#### EXERCISE MATERIAL
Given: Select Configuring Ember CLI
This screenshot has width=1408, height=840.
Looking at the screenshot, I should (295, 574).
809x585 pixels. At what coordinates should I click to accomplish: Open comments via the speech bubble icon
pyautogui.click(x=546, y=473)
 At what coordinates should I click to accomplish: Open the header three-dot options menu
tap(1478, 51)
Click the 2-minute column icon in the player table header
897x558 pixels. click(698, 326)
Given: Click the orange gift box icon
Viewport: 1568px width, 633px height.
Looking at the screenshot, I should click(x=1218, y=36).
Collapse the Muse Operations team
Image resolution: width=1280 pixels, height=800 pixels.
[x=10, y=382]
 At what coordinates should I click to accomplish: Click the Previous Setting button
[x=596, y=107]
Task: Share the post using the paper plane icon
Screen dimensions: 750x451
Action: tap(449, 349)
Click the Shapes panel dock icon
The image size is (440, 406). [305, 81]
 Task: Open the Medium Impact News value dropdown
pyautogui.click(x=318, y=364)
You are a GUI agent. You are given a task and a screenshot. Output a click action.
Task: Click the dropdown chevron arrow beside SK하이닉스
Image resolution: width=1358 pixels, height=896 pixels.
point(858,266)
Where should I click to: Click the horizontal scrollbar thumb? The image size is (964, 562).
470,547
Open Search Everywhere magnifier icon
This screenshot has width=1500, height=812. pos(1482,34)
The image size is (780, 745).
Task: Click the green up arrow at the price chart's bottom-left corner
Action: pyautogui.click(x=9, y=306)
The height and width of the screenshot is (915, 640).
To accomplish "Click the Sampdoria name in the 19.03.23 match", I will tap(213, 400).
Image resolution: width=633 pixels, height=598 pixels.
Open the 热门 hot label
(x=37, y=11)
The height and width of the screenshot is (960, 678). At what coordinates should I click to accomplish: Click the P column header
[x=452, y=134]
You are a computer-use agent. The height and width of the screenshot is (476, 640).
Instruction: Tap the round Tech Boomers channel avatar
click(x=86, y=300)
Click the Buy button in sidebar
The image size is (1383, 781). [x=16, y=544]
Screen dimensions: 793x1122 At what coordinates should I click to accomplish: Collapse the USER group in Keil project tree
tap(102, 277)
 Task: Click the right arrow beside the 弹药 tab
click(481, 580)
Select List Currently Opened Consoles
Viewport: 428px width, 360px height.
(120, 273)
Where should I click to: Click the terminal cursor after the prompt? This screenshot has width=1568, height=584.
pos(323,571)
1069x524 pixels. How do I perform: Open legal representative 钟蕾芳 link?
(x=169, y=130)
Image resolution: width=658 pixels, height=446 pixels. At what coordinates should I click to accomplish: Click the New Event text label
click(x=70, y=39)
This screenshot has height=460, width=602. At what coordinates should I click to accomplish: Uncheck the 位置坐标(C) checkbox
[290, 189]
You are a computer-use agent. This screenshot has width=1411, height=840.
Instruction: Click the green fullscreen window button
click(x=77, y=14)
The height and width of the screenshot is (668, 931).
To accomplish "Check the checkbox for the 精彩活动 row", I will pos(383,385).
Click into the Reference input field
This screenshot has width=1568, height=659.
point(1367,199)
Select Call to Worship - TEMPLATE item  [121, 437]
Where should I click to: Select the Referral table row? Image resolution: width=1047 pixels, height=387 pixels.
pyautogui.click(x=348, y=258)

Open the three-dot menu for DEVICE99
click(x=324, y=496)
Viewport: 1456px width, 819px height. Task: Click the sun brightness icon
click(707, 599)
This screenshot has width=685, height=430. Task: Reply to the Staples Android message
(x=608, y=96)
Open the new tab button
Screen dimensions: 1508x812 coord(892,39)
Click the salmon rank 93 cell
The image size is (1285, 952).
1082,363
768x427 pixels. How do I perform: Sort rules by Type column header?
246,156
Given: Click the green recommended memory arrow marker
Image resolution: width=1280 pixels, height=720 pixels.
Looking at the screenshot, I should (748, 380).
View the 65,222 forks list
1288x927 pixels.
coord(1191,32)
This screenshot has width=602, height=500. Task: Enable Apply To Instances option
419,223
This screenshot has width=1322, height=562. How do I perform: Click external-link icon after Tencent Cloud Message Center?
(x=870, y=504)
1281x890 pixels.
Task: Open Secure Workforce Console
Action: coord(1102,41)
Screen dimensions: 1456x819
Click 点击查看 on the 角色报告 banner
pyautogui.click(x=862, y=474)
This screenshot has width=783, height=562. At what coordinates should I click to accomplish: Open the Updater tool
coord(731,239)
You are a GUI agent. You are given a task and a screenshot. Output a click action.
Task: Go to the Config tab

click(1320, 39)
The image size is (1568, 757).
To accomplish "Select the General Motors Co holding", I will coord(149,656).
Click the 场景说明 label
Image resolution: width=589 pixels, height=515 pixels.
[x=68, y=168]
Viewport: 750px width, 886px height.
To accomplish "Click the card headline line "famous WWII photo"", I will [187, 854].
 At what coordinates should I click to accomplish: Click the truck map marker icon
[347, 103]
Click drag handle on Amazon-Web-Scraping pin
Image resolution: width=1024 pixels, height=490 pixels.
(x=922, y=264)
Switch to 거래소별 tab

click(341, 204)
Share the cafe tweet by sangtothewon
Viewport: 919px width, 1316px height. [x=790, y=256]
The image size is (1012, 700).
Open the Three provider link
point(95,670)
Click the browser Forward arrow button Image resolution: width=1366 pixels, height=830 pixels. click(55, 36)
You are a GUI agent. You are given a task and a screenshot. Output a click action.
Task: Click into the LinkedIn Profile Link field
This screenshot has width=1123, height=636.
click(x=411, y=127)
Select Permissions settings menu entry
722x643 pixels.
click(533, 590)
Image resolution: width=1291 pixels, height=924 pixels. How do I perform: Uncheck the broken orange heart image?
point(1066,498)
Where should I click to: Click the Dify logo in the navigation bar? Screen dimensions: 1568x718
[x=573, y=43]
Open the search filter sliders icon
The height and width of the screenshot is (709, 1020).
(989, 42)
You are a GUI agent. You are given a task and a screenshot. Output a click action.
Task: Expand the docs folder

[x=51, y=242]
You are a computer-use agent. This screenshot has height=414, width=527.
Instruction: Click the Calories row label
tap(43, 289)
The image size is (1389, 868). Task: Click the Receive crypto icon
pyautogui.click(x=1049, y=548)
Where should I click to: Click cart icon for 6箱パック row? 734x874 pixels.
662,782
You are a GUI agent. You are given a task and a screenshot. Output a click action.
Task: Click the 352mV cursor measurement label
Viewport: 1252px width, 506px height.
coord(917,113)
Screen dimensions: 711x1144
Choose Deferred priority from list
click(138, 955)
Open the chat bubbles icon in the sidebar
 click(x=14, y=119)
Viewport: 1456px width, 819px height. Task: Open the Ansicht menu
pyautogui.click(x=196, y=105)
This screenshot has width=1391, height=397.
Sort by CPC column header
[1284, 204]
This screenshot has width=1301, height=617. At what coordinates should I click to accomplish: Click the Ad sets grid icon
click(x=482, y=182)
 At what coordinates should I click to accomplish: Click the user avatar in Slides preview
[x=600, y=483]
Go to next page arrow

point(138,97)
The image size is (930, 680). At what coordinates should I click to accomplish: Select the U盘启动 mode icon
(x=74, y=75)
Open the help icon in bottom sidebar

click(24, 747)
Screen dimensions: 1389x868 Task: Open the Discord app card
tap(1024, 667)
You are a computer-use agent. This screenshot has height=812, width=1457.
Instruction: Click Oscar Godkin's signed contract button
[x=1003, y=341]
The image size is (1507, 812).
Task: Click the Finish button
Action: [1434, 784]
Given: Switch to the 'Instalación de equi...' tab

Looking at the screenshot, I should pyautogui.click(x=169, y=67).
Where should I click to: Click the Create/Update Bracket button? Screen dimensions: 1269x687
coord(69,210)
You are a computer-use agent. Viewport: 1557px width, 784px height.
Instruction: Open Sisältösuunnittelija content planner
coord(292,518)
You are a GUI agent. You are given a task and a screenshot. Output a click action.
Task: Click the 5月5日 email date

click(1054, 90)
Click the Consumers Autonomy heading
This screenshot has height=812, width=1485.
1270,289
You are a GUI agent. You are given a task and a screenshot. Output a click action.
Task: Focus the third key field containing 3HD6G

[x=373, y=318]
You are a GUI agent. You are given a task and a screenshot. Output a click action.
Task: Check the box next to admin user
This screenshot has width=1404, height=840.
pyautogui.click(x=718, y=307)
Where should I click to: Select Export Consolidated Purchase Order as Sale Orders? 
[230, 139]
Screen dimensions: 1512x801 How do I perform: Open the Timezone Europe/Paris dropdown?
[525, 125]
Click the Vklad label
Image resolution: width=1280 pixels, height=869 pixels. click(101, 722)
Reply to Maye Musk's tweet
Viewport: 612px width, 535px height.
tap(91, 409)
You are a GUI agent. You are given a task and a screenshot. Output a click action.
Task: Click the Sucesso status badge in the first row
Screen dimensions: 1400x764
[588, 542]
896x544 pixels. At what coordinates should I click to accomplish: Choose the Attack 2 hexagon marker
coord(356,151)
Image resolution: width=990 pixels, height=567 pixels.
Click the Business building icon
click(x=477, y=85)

#### PROBLEM STATEMENT
Turn the material above into a JSON list of strings, one string per line, starting at the line containing "The image size is (1568, 757)." and ending with the line containing "point(1066,498)", both included. Skip blank lines.

#### RESPONSE TO THIS EXERCISE
[
  "The image size is (1568, 757).",
  "To accomplish \"Select the General Motors Co holding\", I will coord(149,656).",
  "Click the 场景说明 label",
  "Image resolution: width=589 pixels, height=515 pixels.",
  "[x=68, y=168]",
  "Viewport: 750px width, 886px height.",
  "To accomplish \"Click the card headline line \"famous WWII photo\"\", I will [187, 854].",
  " At what coordinates should I click to accomplish: Click the truck map marker icon",
  "[347, 103]",
  "Click drag handle on Amazon-Web-Scraping pin",
  "Image resolution: width=1024 pixels, height=490 pixels.",
  "(x=922, y=264)",
  "Switch to 거래소별 tab",
  "click(341, 204)",
  "Share the cafe tweet by sangtothewon",
  "Viewport: 919px width, 1316px height. [x=790, y=256]",
  "The image size is (1012, 700).",
  "Open the Three provider link",
  "point(95,670)",
  "Click the browser Forward arrow button Image resolution: width=1366 pixels, height=830 pixels. click(55, 36)",
  "You are a GUI agent. You are given a task and a screenshot. Output a click action.",
  "Task: Click into the LinkedIn Profile Link field",
  "This screenshot has width=1123, height=636.",
  "click(x=411, y=127)",
  "Select Permissions settings menu entry",
  "722x643 pixels.",
  "click(533, 590)",
  "Image resolution: width=1291 pixels, height=924 pixels. How do I perform: Uncheck the broken orange heart image?",
  "point(1066,498)"
]